The success of the COMPASS project depends on the people who will handle the project from the first phase to the last stage of the initiation of the COMPASS in Nigeria. It can be noted that, in handling a project, specifically, health development project or programme, there are two general issues that might be considered. These issues include the technical and the non-technical complexities. With these issues, the project manager must have the ability to provide specific solutions for these two differing problems. Having been able to determine the solution for technical problems, not necessarily means that the project manager will use this to solve issues for the non-technical problems. Non-technical problems may include the soft human issues that the project manager may encounter. The project manager must bear in mind that management means getting things done through the active support of other people.
The manager has a core responsibility to manage people who will be involved in the stages of the five-year program,, (COMPASS( in order to come up with an efficient healthcare project in Nigeria. Further, the manager has role of maintaining effectiveness and efficiency. If the manager does not give consideration to these aspects, potential soft human issues may arise.

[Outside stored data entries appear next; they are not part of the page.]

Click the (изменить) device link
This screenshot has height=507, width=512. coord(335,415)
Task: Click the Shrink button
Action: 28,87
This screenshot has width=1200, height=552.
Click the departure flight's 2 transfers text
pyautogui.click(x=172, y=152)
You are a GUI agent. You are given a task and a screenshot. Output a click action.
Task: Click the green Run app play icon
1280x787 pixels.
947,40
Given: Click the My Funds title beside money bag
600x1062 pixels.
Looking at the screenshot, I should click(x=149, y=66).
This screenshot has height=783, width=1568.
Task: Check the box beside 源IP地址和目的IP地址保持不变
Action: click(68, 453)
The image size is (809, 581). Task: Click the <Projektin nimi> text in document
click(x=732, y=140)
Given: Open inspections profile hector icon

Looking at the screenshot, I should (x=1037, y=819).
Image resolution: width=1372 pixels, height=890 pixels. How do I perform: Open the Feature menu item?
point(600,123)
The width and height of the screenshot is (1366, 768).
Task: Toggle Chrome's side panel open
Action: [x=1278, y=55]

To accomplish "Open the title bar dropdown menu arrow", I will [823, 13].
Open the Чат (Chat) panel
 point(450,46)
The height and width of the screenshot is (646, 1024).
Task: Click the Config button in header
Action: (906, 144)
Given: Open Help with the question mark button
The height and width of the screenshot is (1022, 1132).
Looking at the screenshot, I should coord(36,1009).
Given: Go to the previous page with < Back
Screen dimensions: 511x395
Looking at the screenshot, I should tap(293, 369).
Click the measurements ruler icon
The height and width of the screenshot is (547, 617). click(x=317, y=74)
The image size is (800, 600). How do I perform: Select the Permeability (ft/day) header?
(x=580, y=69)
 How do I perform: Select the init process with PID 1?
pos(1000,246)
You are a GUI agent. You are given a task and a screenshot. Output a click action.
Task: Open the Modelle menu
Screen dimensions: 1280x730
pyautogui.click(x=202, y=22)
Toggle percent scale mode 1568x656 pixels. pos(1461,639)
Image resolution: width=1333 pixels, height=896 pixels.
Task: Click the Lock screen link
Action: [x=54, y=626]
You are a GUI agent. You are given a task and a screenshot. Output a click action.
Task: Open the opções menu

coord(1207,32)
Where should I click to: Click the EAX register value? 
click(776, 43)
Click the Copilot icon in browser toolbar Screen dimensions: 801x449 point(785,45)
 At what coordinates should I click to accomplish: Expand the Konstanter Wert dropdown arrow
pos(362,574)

One of the potential soft human issues that might be encountered is in terms of cultural diversity and differences among employees and staff who will be involved in the healthcare development programme. Diversity and differences may lead to internal conflict if the project manager would not give consideration to this factor (DeLuca & McDowell, 1992). For managers leading or working in diverse staff, the level of flexibility, communication capabilities and hands-on management needed often goes above and beyond what they are accustomed to. Regardless of where they are located, managers may find themselves challenge to motivate struggling employees. Managing culturally diverse project team members also result in another internal soft human issue which is in terms of having poor communications (Chambers, 2001). It is important that the members of the COMPASS should have knowledge in different types of communication in order to determine which of these forms will be useful in assuring that poor communication will not become a hindrance to successful implementation of the Project.
Conclusion
Indeed, initiating or implementing a healthcare development programme a country like Nigeria is a difficult task, however, it can be considered as the strongest and powerful tools that can be used for securing the health and educational status of the people in the country. It can be concluded that the COMPASS project, being in its last two years are able to achieve their goal of enhancing the health conditions of people in Nigeria as well as their educational status. Being able to have assistance from both national and international institutions are key for the success of its implementation and the collaboration of these partners has served as the building block of the project.
Reference
Badiru, A.B. (1993). Quantitative Models for Project Planning, Scheduling, and Control. Quorum Books: New York.
Baumgartner, J. S. (1979). Systems Management. The Bureau of National Affairs, Inc: Washington, D.C.
Chambers, H.E. (2001). Effective Communication Skills for Scientific and Technical Professionals. Perseus Books: Cambridge, MA.
Compass Nigeria (2008). Online available at www.compassnigeria.or. Retrieve April 22, 2008.